In other words, I think it's possible that this framing leads to confusion between the map and the territory, where the map is making predictions about tools that are useful in territory which we have yet to observe.

To illustrate how such an axis may be unhelpful if you were trying to think more clearly,  consider the equivalent for medicine. Diseases can be divided up into varying classes on difficulty to cure with corresponding research being useful for curing them. Cuts/Scrapes are self-mending whereas infections require corresponding antibiotics/antivirals, immune disorders and cancers are diverse and therefore span various levels of difficulties amongst their instantiations. It's not clear to me that biologists/doctors would find much use from conjecture on exactly how hard vs likely each disease is to occur, especially in worlds where you lack a fundamental understanding of the related phenomena. Possibly, a closer analogy would be trying to troubleshoot ways evolution can generate highly dangerous species like humans. 

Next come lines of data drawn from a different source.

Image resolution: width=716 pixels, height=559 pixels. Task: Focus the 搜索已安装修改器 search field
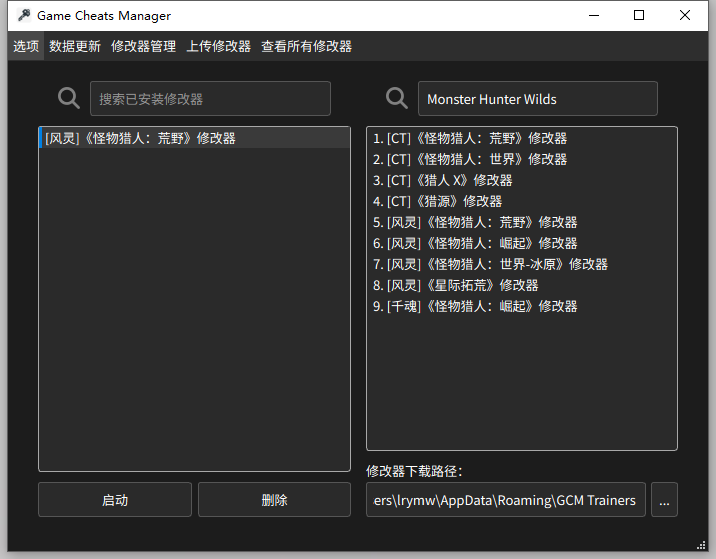[x=210, y=99]
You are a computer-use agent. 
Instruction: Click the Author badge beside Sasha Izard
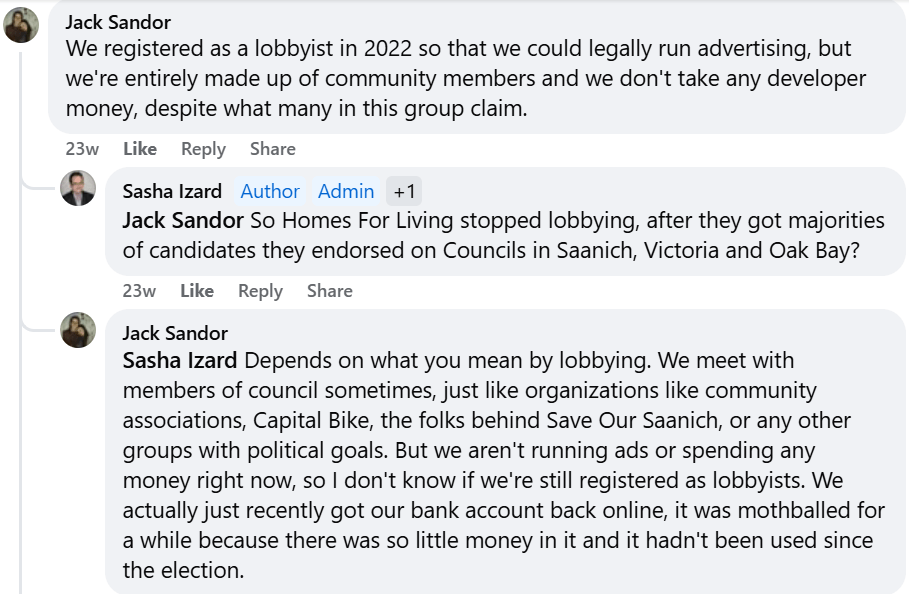pos(270,191)
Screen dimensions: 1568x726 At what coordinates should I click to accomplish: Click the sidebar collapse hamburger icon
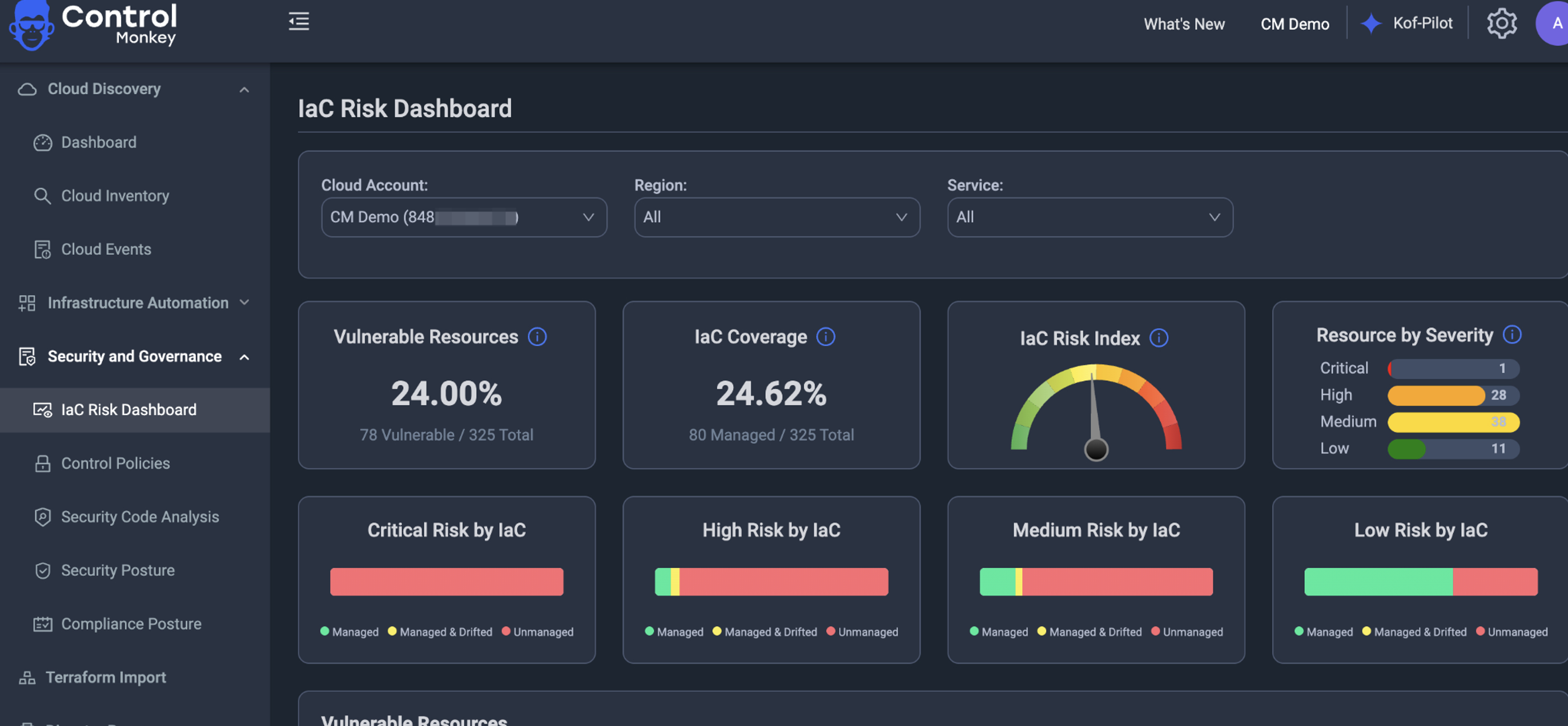click(x=298, y=21)
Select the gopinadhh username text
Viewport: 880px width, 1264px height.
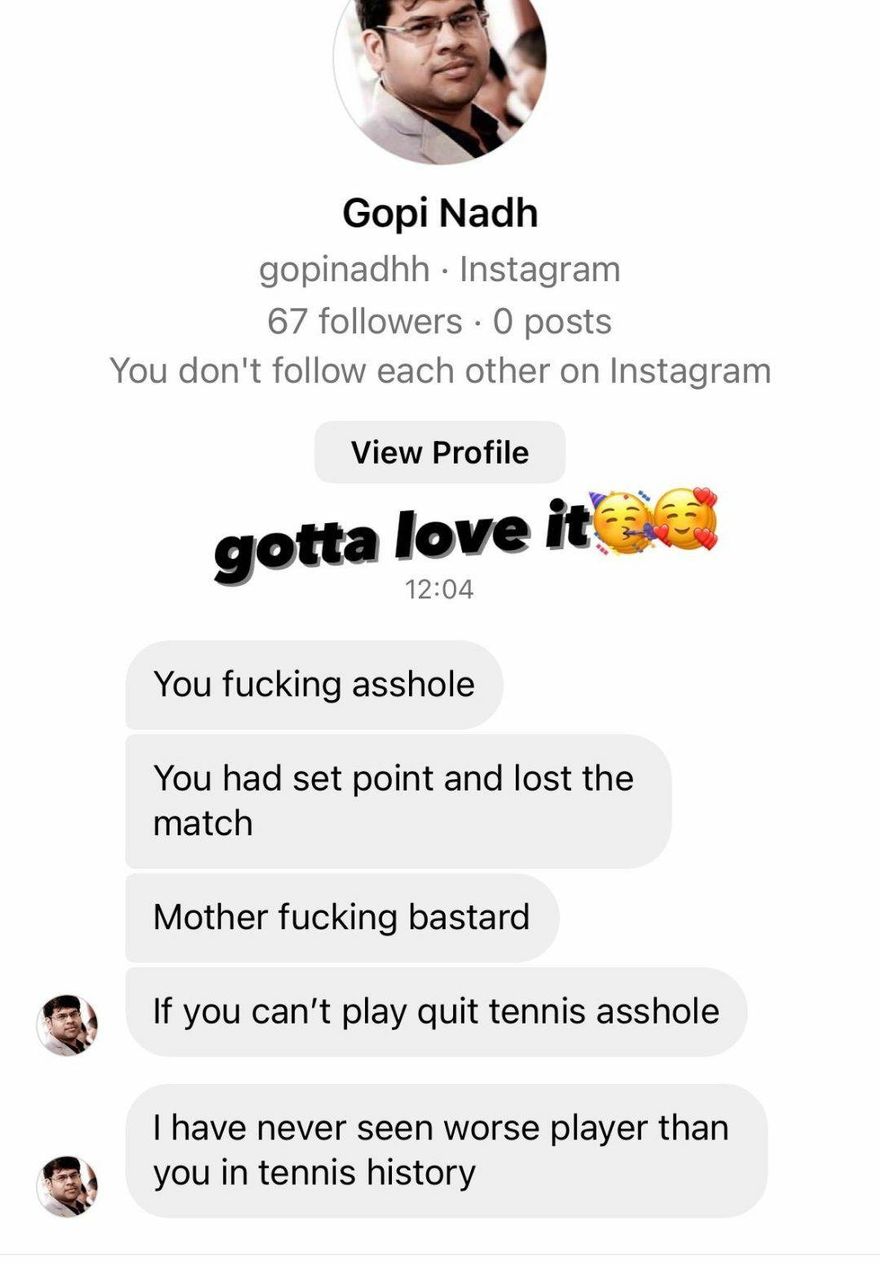click(345, 270)
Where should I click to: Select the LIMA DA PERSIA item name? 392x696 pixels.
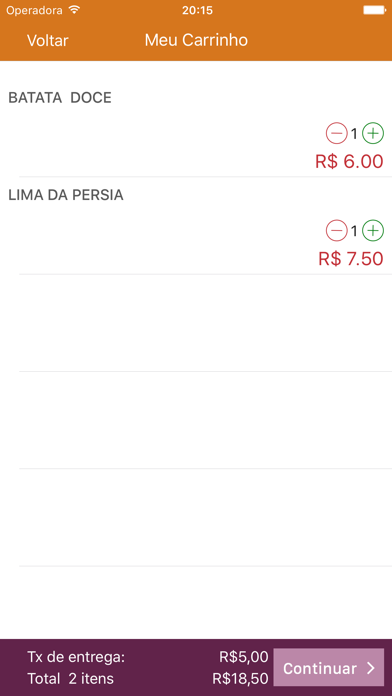[66, 195]
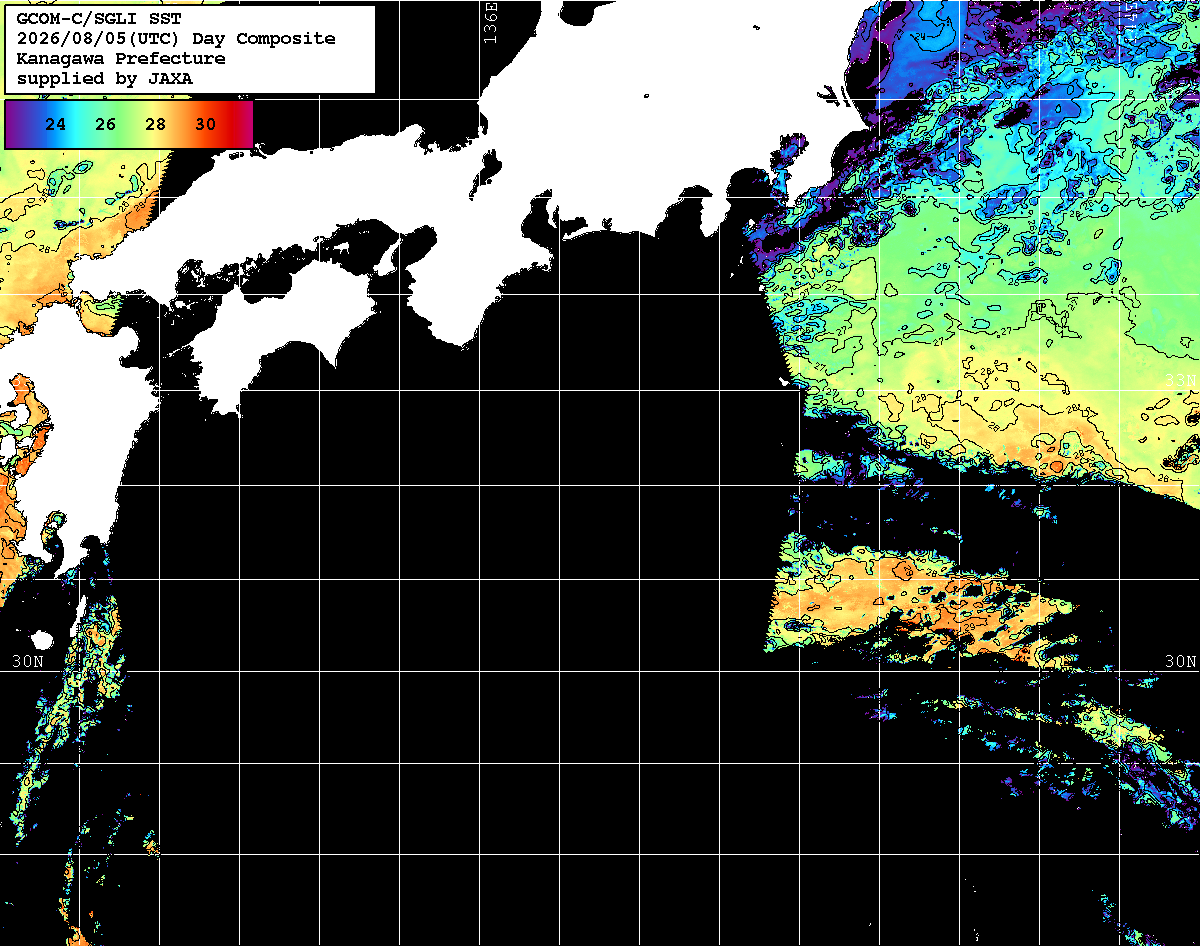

I think my attitude here leads into more takes about good and bad ways to discuss which research we should prioritise but I'm not sure how to convey those concisely. Hopefully this is useful. 

Comment by Joseph Bloom (Jbloom) on [Research Update] Sparse Autoencoder features are bimodal · 2023-06-24T02:12:49.847Z · LW · GW

Hey Robert, great work! My focus isn't currently on this but I thought I'd mention that these trends might relate to some of the observations in the Finding Neurons in a Haystack paper. https://arxiv.org/abs/2305.01610.

If you haven't read the paper, the short version is they used sparse probing to find neurons which linearly encode variables like "is this python code" in a variety of models with varying size. 

The specific observation which I believe may be relevant:

"As models increase in size, representation sparsity increases on average, but different features obey different dynamics: some features with dedicated neurons emerge with scale, others split into finer grained features with scale, and many remain unchanged or appear somewhat randomly" 

I believe this accords with your observation that "Finding more features finds more high-MCS features, but finds even more low-MCS features". 

Maybe finding ways to directly compare approaches could support further use of either approach. 

Also, interesting to hear about using EMD over KL divergence. I hadn't thought about that!